Extract provided:
----

Habakkuk 1:1-4, 2:1-4
November 3, 2013
I doubt that the tiny work of Habakkuk is high on your must-read Bible list. Yet, something the prophet is recorded to have said is among the most important phrases that the Bible has to offer in terms of its implications for emerging Christian theology. As we examine these prophets in the midst of the times in which they lived, it is as always crucial to attempt to make sense of their words set firmly in the milieu of their utterance.
But with Habakkuk the question of the historical context is a vexed one. The language of the book offers few direct clues concerning the specific time in which the prophet may have lived. Indeed, there is even some question about whether such a prophet actually lived at all. His peculiar name (as peculiar in Hebrew as it is in English) suggests a non-Hebrew origin, but exactly what that origin may be is obscure. Perhaps the most likely historical context is to be found in that swirling cauldron of a collapsing Israel late in the 7th and early in the 6th centuries B.C.E. Let's review briefly what was happening and thereby discover some hints at this prophet's context.
Josiah, a king that attempted some sort of Deuteronomic reform policy after his discovery of a scroll stashed away in the walls of the Temple in Jerusalem, a scroll that was something like the book we know as Deuteronomy, was killed in a foolish attempt to thwart the movement of the Egyptian army as it marched up the coast of the Mediterranean to engage the army of the Babylonians at the site of Carchemish in what is now northern Syria. The Egyptians also neutralized Josiah's eldest son, and made his younger son, Jehoiakim, king of Israel, under their complete domination. By all accounts, Jehoiakim was nothing like his reforming father, if Jeremiah's furious denunciations are to be taken seriously (see Jer. 22:17 as an example). All too soon, Jehoiakim is deposed by the now-ascendant Babylonians, who have fought Egypt to a standstill, and the last king of Israel, Zedekiah, is set on the throne as a puppet of the Babylonians. As we well remember, that king will rebel against his masters, and will suffer blindness and the murder of all of his children, leading to the Babylonian exile of Israel for the next two generations. In these disastrous years for Judah, from 609 B.C.E. to perhaps 598/597 B.C.E., the year of the first Babylonian deportation, Habakkuk's words may have been spoken.

----

Given entries:
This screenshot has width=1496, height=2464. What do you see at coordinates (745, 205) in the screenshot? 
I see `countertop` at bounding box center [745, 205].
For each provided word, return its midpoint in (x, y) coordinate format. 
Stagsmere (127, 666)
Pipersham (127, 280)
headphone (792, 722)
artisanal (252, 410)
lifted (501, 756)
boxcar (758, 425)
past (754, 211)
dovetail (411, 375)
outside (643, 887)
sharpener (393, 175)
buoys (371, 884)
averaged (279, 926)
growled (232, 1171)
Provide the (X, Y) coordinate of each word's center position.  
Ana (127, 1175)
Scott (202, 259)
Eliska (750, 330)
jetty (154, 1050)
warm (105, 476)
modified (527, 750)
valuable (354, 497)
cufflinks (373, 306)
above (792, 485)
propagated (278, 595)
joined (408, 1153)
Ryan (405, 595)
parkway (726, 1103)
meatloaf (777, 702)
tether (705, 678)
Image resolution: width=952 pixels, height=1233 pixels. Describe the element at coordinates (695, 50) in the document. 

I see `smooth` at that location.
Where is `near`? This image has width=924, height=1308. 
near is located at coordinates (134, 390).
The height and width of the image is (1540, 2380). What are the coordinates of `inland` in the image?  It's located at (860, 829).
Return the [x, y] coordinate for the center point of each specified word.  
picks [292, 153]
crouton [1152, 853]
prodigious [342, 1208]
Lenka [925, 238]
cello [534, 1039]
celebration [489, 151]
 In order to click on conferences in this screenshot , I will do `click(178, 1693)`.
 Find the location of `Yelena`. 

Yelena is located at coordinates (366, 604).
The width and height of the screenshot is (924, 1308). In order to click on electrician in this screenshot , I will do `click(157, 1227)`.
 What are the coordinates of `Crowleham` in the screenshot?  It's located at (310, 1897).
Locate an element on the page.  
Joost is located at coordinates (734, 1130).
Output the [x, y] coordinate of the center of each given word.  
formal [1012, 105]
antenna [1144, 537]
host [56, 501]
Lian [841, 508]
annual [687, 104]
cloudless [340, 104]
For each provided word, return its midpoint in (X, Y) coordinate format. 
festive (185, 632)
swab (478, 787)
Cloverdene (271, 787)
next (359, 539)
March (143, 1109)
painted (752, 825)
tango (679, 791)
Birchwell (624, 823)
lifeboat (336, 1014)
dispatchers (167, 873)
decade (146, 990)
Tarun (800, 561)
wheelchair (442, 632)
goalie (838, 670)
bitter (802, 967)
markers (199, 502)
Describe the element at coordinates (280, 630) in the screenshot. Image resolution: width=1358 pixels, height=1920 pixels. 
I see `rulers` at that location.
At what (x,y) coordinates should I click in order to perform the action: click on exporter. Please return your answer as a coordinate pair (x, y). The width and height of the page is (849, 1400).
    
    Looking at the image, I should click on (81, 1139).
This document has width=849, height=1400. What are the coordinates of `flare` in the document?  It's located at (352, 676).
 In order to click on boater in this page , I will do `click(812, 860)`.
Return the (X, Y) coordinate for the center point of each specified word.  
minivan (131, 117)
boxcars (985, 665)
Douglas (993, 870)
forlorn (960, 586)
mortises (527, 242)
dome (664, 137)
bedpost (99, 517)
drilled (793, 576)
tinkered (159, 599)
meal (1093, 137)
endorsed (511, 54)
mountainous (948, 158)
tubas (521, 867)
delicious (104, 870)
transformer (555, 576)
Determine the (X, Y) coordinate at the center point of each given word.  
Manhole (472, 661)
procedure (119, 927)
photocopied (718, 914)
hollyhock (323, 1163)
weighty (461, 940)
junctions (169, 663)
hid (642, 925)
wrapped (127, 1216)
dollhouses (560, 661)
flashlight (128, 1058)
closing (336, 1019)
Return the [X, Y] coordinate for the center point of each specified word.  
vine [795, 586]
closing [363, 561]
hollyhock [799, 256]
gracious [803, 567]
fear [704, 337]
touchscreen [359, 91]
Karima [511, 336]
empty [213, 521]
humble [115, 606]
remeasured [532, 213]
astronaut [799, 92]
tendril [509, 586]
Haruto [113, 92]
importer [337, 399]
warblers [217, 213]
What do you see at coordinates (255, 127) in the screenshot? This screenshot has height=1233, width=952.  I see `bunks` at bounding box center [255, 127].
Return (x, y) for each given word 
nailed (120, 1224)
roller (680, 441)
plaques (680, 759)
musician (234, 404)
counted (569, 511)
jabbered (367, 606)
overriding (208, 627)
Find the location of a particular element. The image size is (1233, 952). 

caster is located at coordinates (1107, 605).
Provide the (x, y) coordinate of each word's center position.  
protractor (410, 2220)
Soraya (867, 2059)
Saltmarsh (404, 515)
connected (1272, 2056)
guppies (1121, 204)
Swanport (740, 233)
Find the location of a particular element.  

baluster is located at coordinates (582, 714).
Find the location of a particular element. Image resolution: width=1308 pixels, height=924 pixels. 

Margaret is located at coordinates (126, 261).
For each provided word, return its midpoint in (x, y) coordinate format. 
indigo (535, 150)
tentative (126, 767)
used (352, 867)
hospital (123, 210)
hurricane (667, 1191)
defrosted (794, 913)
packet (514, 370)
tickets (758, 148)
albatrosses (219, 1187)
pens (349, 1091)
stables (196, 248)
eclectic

----

Problem details: Carry on the commentary on Habakkuk from its last sentence, keeping to its voice and subject.

Exercise output:
That would mean that Habakkuk 1:1-4 were oracles delivered against the new king, Jehoiakim, Habakkuk thus adding his voice to Jeremiah's denouncing the king's disregard of the "weightier matters of the law," to use words famously spoken centuries later by another Israelite prophet.
O YHWH, for how long have I cried for help,
but you have not heard!
I cry out to you concerning violence,
but you have not delivered (Hab. 1:2)!
The verbal tense of any Hebrew prophet's language is notoriously difficult to determine. The NRSV has read Habakkuk 1:2 as a kind of continuous present (How long shall I cry), while I have translated the verbs as a sort of continuous past tense (How long have I cried). Either reading is possible, the former suggesting that the prophet is crying out and will continue to do so, the latter saying that he has long cried out without result. Surely both are true. The more important question is the reason for the cry to YHWH. The answer is clear: violence! The Hebrew is famous: Chamas. We moderns know this word as the name for one party of the Palestinians, struggling with Israel for land and nationhood. For some of the members of that party, the word is to be taken quite literally; the struggle at times can be a violent one. So, given this modern use of the term—the same word in Hebrew and Arabic—we need to understand its ancient meaning to capture Habakkuk's central concern.
In ancient Israelite moral and theological reflection, chamas means a "cold-blooded and unscrupulous infringement of the personal rights of others, motivated by greed and hate and often making use of physical violence and brutality" (a definition from H. Haag in Theological Dictionary of the Old Testament). In Israelite thought and belief, when chamas occurs, YHWH is motivated to act on the side of the oppressed. In Habakkuk 2:15-17 a political opponent (Jehoiakim?) must drink the cup of YHWH's judgment because of the chamas that he has done.
And of what does that chamas consist? Habakkuk 1:4 makes it plain. "The Torah grows numb, and justice is never fulfilled. The wicked encircle the righteous, so justice comes out perverted." The perennial cry of Israel's prophets is echoed here by Habakkuk; YHWH's Torah has become empty, quite literally "numb," ineffective, useless in the hands of king Jehoiakim. As a result, justice no longer exists; it has become perverted as the wickedness of the land surrounds the righteous ones in such a way that righteousness disappears and wickedness is triumphant.